▶ _Instructions for the task_
Return every entry exactly as written.

▶ _Source data_
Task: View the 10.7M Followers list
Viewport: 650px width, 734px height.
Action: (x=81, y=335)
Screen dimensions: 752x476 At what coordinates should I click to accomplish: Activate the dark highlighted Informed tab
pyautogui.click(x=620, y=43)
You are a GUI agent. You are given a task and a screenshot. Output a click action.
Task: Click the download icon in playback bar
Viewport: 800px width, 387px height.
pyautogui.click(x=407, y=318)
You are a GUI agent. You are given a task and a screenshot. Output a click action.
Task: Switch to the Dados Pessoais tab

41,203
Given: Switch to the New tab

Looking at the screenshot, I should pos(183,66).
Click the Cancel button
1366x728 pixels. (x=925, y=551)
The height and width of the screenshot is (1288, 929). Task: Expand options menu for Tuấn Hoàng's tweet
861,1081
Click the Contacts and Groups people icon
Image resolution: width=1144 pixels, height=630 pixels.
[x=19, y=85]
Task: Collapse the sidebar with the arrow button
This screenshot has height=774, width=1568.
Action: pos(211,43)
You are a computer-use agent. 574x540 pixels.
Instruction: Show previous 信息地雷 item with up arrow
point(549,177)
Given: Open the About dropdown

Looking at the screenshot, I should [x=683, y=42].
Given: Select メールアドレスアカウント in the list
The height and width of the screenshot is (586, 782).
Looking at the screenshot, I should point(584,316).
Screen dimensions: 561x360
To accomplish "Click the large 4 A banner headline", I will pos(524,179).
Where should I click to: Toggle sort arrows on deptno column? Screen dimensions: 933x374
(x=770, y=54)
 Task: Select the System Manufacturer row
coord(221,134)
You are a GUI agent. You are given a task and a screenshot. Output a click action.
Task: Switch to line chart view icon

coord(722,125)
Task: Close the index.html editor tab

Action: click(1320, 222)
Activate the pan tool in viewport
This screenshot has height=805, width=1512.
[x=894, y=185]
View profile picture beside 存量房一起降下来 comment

▶ _Solution_
Task: View the 10.7M Followers list
Viewport: 650px width, 734px height.
Action: (x=81, y=335)
Screen dimensions: 752x476 At what coordinates should I click to accomplish: Activate the dark highlighted Informed tab
pyautogui.click(x=620, y=43)
You are a GUI agent. You are given a task and a screenshot. Output a click action.
Task: Click the download icon in playback bar
Viewport: 800px width, 387px height.
pyautogui.click(x=407, y=318)
You are a GUI agent. You are given a task and a screenshot. Output a click action.
Task: Switch to the Dados Pessoais tab

41,203
Given: Switch to the New tab

Looking at the screenshot, I should pos(183,66).
Click the Cancel button
1366x728 pixels. (x=925, y=551)
The height and width of the screenshot is (1288, 929). Task: Expand options menu for Tuấn Hoàng's tweet
861,1081
Click the Contacts and Groups people icon
Image resolution: width=1144 pixels, height=630 pixels.
[x=19, y=85]
Task: Collapse the sidebar with the arrow button
This screenshot has height=774, width=1568.
Action: pos(211,43)
You are a computer-use agent. 574x540 pixels.
Instruction: Show previous 信息地雷 item with up arrow
point(549,177)
Given: Open the About dropdown

Looking at the screenshot, I should [x=683, y=42].
Given: Select メールアドレスアカウント in the list
The height and width of the screenshot is (586, 782).
Looking at the screenshot, I should point(584,316).
Screen dimensions: 561x360
To accomplish "Click the large 4 A banner headline", I will pos(524,179).
Where should I click to: Toggle sort arrows on deptno column? Screen dimensions: 933x374
(x=770, y=54)
 Task: Select the System Manufacturer row
coord(221,134)
You are a GUI agent. You are given a task and a screenshot. Output a click action.
Task: Switch to line chart view icon

coord(722,125)
Task: Close the index.html editor tab

Action: click(1320, 222)
Activate the pan tool in viewport
This screenshot has height=805, width=1512.
[x=894, y=185]
View profile picture beside 存量房一起降下来 comment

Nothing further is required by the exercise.